A chlorosome is a light-harvesting complex found in green sulfur bacteria (GSB) and many green non-sulfur bacteria (GNsB), together known as green bacteria.
Green sulfur bacteria are a group of organisms that generally live in extremely low-light environments, such as at depths of 100 metres in the Black Sea. The ability to capture light energy and rapidly deliver it to where it needs to go is essential to these bacteria, some of which see only a few photons of light per chlorophyll per day. To achieve this, the bacteria contain chlorosome structures, which contain up to 250,000 chlorophyll molecules. In GSB, their length varies from 100 to 200 nm, width of 50–100 nm and height of 15–30 nm; in GNsB, the chlorosomes are somewhat smaller.
The composition of the chlorosomes is mostly bacteriochlorophyll (BChl) with small amounts of and surrounded by a galactolipid monolayer. In Chlorobi, chlorosome monolayers can contain up to eleven different proteins. The proteins of Chlorobi are the ones currently best understood in terms of structure and function. These proteins are named CsmA through CsmF, CsmH through CsmK, and CsmX. Other Csm proteins with different letter suffixes can be found in Chloroflexota and Ca. "Chloracidobacterium".
Within the chlorosome, the thousands of BChl pigment molecules have the ability to self assemble with each other, meaning they do not interact with protein scaffolding complexes for assembly. These pigments self assemble in lamellar structures about 10-30 nm wide.
Recently, another study has determined the organization of the bacteriochlorophyll molecules in green sulfur bacteria. Because they have been so difficult to study, the chlorosomes in green sulfur bacteria are the last class of light-harvesting complexes to be characterized structurally by scientists. Each individual chlorosome has a unique organization and this variability in composition had prevented scientists from using X-ray crystallography to characterize the internal structure. To get around this problem, the team used a combination of different experimental approaches. Genetic techniques to create a mutant bacterium with a more regular internal structure, cryo-electron microscopy to identify the larger distance constraints for the chlorosome, solid-state nuclear magnetic resonance (NMR) spectroscopy to determine the structure of the chlorosome's component chlorophyll molecules, and modeling to bring together all of the pieces and create a final picture of the chlorosome.

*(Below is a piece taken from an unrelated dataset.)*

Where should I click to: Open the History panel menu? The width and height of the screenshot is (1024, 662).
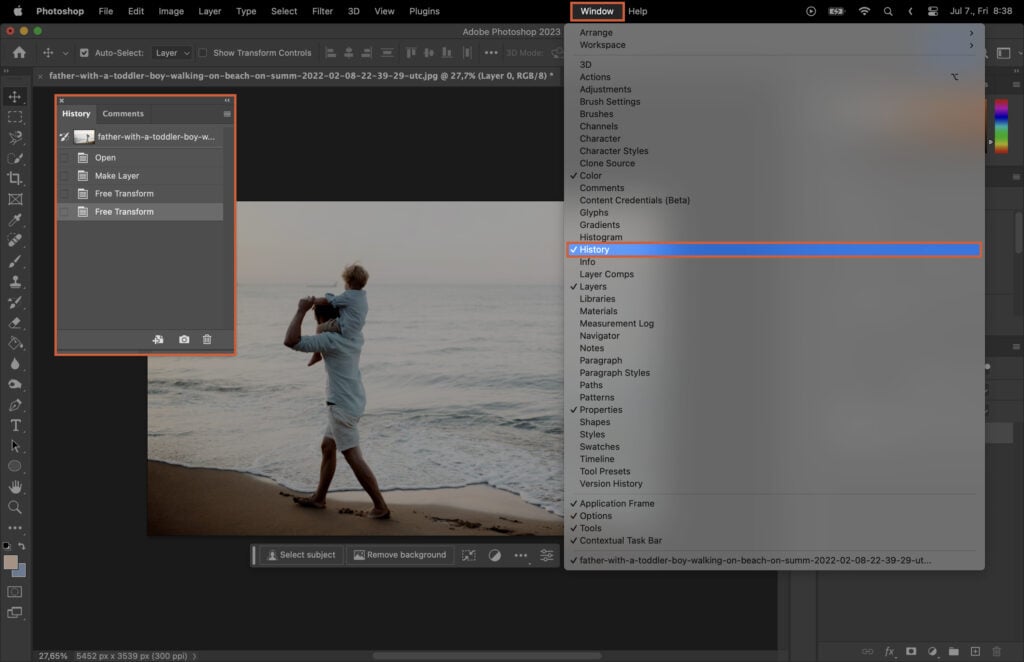pos(227,113)
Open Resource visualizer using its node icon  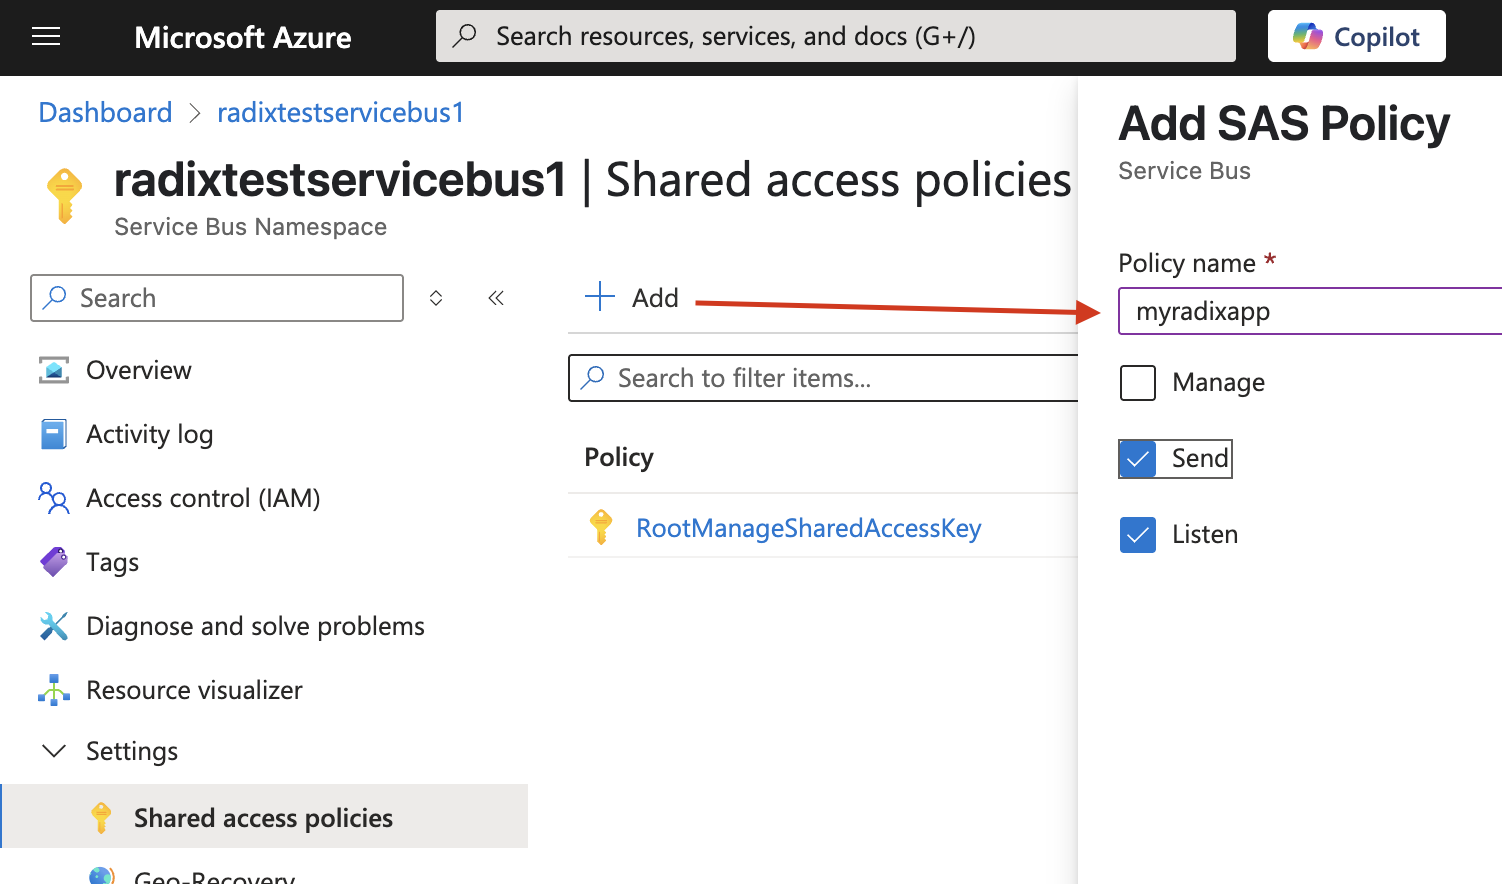52,689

To create the mutant, three genes were inactivated that green sulfur bacteria acquired late in their evolution. In this way it was possible to go backward in evolutionary time to an intermediate state with much less variable and better ordered chlorosome organelles than the wild-type. The chlorosomes were isolated from the mutant and the wild-type forms of the bacteria. Cryo-electron microscopy was used to take pictures of the chlorosomes. The images reveal that the chlorophyll molecules inside chlorosomes have a Carbon nanotube shape. The team then used MAS NMR spectroscopy to resolve the microscopic arrangement of chlorophyll inside the chlorosome. With distance constraints and DFT ring current analyses, the organization was found to consist of unique syn-anti monomer stacking. The combination of NMR, cryo-electron microscopy and modeling enabled the scientists to determine that the chlorophyll molecules in green sulfur bacteria are arranged in helices. In the mutant bacteria, the chlorophyll molecules are positioned at a nearly 90-degree angle in relation to the long axis of the nanotubes, whereas the angle is less steep in the wild-type organism. The structural framework can accommodate disorder to improve the biological light harvesting function, which implies that a less ordered structure has a better performance.